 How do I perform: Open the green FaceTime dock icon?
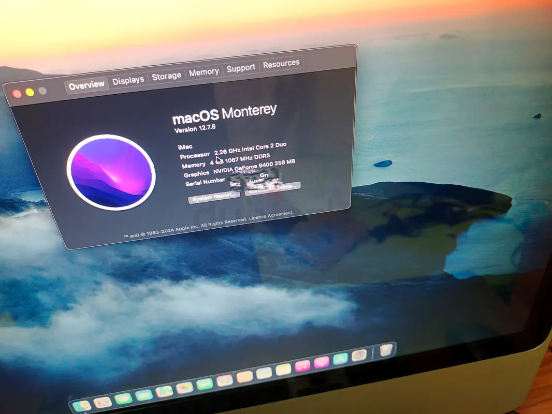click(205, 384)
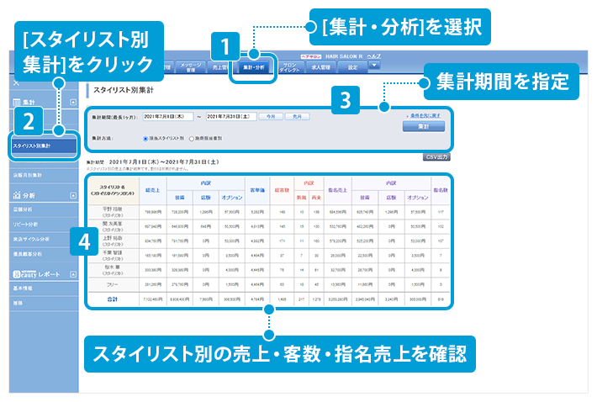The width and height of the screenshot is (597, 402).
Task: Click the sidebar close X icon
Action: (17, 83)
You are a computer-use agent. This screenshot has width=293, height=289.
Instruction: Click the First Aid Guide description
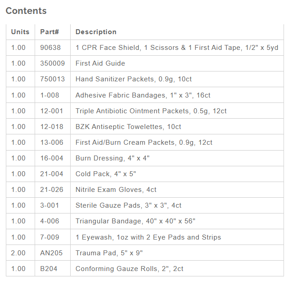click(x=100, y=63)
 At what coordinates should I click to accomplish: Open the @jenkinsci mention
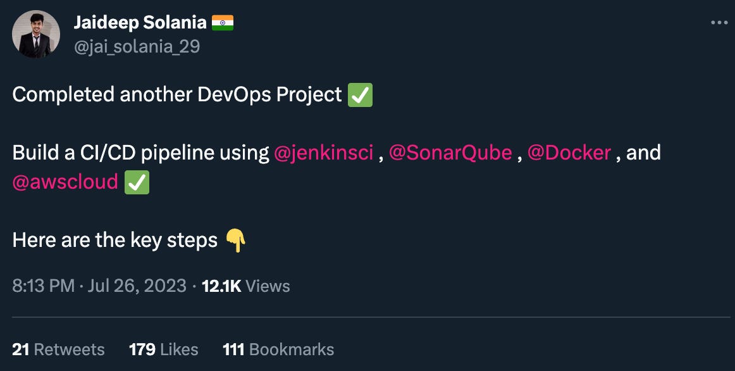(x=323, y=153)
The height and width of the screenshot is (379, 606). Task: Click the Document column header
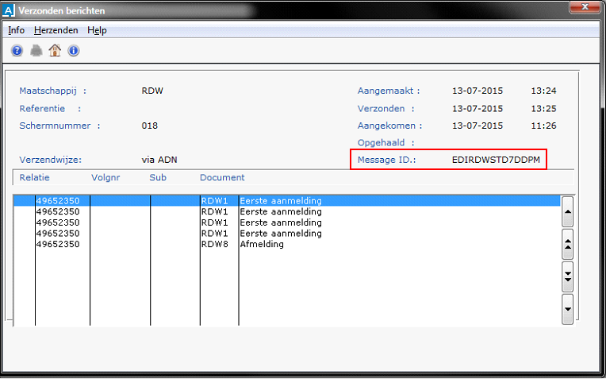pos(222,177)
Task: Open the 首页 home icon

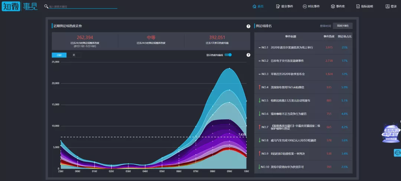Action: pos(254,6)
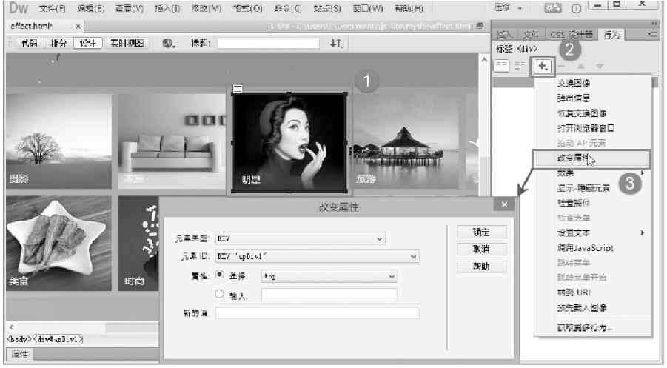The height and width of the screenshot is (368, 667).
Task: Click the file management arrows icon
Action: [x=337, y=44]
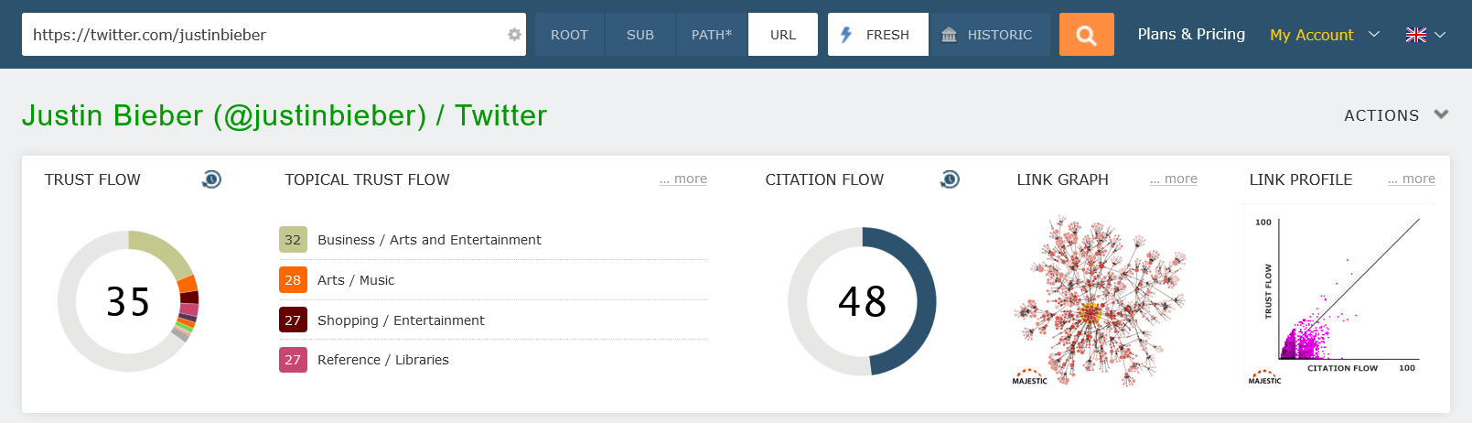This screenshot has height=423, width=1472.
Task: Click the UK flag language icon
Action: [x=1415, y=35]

========================================================================

• _Task to carry out_:
Could you reproduce every entry exactly, leaving out the pictures?

• _Exercise answer_:
 How do I perform: Open the green FaceTime dock icon?
click(205, 384)
The width and height of the screenshot is (597, 402).
Task: Click the sidebar close X icon
Action: (17, 83)
You are a computer-use agent. This screenshot has width=293, height=289.
Instruction: Click the First Aid Guide description
click(x=100, y=63)
 At what coordinates should I click to accomplish: Open the @jenkinsci mention
(x=323, y=153)
The height and width of the screenshot is (379, 606). Task: Click the Document column header
pos(222,177)
Task: Open the 首页 home icon

Action: pos(254,6)
The height and width of the screenshot is (368, 667).
Task: Click the file management arrows icon
Action: [x=337, y=44]
This screenshot has height=423, width=1472.
Task: Click the UK flag language icon
Action: [x=1415, y=35]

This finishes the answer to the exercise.